Greta Wehner erinnerte sich 2006 daran, dass sich ihre Eltern, die Gärtnerin Charlotte Clausen (* 20. August 1903 in Flensburg – 1979 als Ehefrau von Herbert Wehner) und der Schiffszimmermann und kommunistischen Widerstandskämpfer Carl Burmester in einer SAJ-Gruppe in Blankenese kennengelernt hätten, „die sich bei dem jüdischen Sozialdemokraten Berendsohn traf.“[2]

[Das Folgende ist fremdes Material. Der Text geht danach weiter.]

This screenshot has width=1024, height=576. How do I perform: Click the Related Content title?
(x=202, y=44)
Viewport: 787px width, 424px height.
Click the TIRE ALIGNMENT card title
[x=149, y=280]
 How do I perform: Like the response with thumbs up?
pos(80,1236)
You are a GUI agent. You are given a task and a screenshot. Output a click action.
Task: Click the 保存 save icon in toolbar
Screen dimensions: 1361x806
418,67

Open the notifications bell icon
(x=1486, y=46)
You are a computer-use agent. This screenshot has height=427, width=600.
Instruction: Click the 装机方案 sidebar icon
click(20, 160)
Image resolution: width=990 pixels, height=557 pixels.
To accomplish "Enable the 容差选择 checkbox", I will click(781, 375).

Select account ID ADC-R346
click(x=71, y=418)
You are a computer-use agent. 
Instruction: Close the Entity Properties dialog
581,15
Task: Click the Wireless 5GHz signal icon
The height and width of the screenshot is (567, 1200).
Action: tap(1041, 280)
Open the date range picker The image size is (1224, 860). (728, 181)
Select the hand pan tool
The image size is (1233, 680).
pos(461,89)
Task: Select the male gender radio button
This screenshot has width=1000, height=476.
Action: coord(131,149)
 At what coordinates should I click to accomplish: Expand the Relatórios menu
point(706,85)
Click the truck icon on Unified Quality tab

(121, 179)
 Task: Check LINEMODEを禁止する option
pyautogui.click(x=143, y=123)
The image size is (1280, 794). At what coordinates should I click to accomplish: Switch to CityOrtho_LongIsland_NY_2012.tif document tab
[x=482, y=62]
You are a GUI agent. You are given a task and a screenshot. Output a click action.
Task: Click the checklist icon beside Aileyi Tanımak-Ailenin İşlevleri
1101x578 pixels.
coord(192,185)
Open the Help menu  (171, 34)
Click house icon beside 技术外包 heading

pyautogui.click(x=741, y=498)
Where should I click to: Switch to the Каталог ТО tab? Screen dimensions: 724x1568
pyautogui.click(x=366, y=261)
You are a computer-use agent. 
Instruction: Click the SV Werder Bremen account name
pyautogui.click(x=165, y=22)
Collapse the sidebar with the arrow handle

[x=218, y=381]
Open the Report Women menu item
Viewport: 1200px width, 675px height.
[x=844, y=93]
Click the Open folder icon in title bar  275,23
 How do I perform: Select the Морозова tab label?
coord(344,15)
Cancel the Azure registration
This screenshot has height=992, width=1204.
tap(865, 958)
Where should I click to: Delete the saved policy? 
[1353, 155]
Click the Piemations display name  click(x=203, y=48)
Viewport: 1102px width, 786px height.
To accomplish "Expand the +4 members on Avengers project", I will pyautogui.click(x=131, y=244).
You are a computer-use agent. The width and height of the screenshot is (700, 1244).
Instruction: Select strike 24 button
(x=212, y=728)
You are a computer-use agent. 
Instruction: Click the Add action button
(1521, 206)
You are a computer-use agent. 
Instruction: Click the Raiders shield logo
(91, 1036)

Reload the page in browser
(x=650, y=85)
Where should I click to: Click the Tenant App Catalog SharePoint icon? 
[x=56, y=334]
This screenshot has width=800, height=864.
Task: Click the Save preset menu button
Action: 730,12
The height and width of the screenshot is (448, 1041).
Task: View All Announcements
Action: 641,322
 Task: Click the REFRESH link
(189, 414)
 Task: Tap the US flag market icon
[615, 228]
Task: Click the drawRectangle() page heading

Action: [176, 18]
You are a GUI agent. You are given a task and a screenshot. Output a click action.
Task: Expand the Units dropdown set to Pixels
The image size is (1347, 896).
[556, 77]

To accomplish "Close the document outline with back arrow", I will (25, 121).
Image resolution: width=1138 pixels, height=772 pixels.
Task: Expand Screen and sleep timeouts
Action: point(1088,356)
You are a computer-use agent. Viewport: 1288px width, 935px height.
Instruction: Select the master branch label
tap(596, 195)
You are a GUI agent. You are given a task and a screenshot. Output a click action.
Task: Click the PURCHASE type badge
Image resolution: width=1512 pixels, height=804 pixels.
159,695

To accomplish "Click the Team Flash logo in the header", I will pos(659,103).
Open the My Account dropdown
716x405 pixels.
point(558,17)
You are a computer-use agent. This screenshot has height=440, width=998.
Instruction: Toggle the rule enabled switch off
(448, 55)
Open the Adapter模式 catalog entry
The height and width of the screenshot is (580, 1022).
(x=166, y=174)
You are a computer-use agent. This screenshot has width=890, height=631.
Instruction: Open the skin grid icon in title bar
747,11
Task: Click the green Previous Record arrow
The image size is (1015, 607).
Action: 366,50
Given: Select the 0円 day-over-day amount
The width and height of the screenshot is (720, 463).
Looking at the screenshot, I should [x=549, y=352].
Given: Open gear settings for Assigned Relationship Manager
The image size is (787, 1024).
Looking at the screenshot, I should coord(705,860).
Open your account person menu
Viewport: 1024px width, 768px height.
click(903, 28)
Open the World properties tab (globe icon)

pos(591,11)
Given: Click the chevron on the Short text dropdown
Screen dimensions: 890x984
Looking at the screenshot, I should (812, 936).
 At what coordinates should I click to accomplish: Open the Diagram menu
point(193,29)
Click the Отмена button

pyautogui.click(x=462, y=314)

1933 wurde Berendsohn von den Nationalsozialisten als Jude und Sozialdemokrat die Lehrbefugnis entzogen. Im Oktober 1933 entkam er mit seiner Frau Dorothea, geborene Eggert, und ihren zwei Kindern der drohenden Verhaftung durch Emigration nach Dänemark. 1936 wurde ihm die deutsche Staatsbürgerschaft aberkannt und sein Eigentum eingezogen. Auch der Doktorgrad wurde ihm entzogen. In völliger Armut lebend erhielt er von 1938 bis 1940 ein Stipendium der American Guild for German Cultural Freedom. Am 26. September 1943 mussten die Berendsohns mit einem Fischerboot nach Schweden flüchten. Dort arbeitete Berendsohn lange als ein einfacher Archivmitarbeiter im Strindbergarchiv. Erst Mitte der 1950er Jahre erhielt er eine Gastprofessur an der Universität Stockholm. Er war Mitbegründer des Freien Deutschen Kulturbundes (FDK) in Schweden. 1974 erhielt er die Ehrendoktorwürde der Universität Stockholm.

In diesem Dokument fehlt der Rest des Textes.